Ken Menzel, general counsel for the Illinois State Board of Elections, told reporters back in July that he believed the attack, which took down Illinois’ voter registration system on July 12 for about two weeks, was the result of foreign hackers. Menzel told the Chicago Tribune this week that he believes the information of fewer than 200,000 was accessed. While no files were erased or modified and no voting history information or voter signature images were captured, drivers’ license numbers and the last four digits of Social Security numbers may have been accessed, however.
The flash alert discusses information released by the Multi-State Information Sharing & Analysis Center (MS-ISAC) earlier this month. According to the memo, an attacker used penetration-testing tools such as Acunetix, SQLMap, and DirBuster, to scan one Board of Election site.
According to the alert, the attacker used Acunetix, a common web application scanner, to scan a Board of Election site for vulnerabilities, then used SQLmap, an open source penetration testing tool, to target a SQL injection vulnerability on the site.
“The majority of the data exfiltration occurred in mid-July,” the alert reads, a timeline that coincides, almost exactly, with the figure given by Menzel.
At the time, the bulletin urged states to search their logs for activity by eight “suspicious” IP addresses associated with the tools. The IP addresses trace back to servers in the Netherlands and the United States that are operated by hosting providers based in Bulgaria and Russia that specialize in virtual private servers and dedicated servers.

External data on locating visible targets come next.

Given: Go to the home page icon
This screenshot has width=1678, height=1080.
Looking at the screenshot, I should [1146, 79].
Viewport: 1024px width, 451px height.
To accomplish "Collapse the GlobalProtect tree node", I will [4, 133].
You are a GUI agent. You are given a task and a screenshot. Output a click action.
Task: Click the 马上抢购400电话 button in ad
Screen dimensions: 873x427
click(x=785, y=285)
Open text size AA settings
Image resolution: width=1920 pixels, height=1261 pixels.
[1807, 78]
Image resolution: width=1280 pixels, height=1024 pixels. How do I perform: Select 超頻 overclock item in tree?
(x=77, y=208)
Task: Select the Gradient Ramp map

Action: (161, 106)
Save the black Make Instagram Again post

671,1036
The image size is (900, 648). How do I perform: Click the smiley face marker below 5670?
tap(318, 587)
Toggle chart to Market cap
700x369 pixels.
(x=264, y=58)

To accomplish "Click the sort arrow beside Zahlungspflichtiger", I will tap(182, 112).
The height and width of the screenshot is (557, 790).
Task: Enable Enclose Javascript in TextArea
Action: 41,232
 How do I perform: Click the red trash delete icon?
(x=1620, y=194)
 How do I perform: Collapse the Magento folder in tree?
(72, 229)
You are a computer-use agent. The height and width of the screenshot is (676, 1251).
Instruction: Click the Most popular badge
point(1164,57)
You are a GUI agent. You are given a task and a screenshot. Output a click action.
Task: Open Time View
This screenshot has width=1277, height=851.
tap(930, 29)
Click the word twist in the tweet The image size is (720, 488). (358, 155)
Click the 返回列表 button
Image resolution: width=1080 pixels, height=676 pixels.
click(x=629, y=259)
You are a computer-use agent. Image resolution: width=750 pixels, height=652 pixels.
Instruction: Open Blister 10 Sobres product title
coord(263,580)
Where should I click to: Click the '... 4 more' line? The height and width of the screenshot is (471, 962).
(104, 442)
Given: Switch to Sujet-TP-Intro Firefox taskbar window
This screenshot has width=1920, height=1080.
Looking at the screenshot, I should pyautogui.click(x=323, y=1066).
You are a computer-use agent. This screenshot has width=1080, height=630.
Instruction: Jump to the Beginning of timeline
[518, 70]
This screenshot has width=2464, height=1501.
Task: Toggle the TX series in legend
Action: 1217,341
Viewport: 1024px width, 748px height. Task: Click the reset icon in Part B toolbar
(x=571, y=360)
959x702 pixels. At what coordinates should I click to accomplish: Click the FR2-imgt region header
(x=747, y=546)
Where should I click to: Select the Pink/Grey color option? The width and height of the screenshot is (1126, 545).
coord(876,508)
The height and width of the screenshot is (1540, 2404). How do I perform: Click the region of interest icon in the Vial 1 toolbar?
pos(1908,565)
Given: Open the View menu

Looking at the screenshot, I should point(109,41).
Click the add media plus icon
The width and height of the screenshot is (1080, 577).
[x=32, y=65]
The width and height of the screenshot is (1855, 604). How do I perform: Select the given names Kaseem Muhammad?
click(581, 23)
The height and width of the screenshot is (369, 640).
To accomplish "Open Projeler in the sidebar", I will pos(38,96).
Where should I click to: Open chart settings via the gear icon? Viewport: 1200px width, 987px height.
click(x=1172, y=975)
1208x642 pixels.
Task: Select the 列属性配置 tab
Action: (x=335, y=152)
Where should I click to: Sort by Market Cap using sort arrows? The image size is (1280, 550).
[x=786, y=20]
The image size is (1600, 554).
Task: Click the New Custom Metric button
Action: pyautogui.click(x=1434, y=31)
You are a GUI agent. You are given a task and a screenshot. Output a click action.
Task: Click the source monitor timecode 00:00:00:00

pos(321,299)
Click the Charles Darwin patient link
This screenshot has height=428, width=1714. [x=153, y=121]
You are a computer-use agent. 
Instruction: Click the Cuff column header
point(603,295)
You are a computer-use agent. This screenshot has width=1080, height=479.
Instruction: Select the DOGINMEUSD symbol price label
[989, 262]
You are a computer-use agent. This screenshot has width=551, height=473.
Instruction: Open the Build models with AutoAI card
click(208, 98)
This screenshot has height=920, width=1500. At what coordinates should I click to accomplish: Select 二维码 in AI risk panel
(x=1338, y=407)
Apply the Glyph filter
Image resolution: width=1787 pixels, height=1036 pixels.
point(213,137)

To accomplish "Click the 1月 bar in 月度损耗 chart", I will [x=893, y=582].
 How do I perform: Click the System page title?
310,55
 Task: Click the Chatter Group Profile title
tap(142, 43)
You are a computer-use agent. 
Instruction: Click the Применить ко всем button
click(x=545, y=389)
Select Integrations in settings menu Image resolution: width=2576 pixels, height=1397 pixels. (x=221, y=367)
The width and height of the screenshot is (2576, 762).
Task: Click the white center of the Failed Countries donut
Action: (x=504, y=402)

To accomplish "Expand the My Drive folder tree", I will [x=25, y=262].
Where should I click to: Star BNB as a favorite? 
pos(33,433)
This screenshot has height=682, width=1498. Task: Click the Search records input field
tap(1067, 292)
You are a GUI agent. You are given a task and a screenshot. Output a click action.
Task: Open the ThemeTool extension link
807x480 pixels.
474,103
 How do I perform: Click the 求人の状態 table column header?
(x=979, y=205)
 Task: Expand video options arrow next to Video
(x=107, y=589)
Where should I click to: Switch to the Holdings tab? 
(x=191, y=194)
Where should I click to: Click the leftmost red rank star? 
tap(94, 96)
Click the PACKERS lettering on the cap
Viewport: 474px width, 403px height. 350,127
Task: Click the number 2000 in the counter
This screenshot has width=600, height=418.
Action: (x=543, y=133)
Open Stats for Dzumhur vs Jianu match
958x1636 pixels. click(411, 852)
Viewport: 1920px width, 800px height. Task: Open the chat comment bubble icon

“Attempts should not be made to touch or ping the IP addresses directly,” the alert cautions.
The memo also encourages site hosting providers to ensure that all software, “especially content management software” has been patched, to conduct vulnerability scans on local government and law enforcement websites, and to make sure the database management system has limited permissions, among other preventative measures.
The Flash alert hit inboxes three days after Homeland Security Secretary Jeh Johnson told state officials they could solicit the expertise of government cybersecurity experts. Johnson told members of the National Association of Secretaries of State (NASS) and other chief election officials at the time that voting systems should meet federal cybersecurity recommendations and that if they wanted, officials could have experts scan their voting systems for vulnerabilities.
In this politically tense climate and roughly 70 days out from the presidential election, the incident of course takes on a different light.
Johnson’s comments were likely spurred by several allegations this summer by Republican presidential candidate Donald Trump. Trump has called the integrity of U.S. election system into question multiple times just this month and maintains the system may be rigged against him.
Johnson told officials in his call that the Department of Homeland Security wasn’t “aware of any specific or credible cybersecurity threats relating to the upcoming general election systems” but nonetheless offered the assistance of the Department’s National Cybersecurity and Communications Integration Center (NCCIC).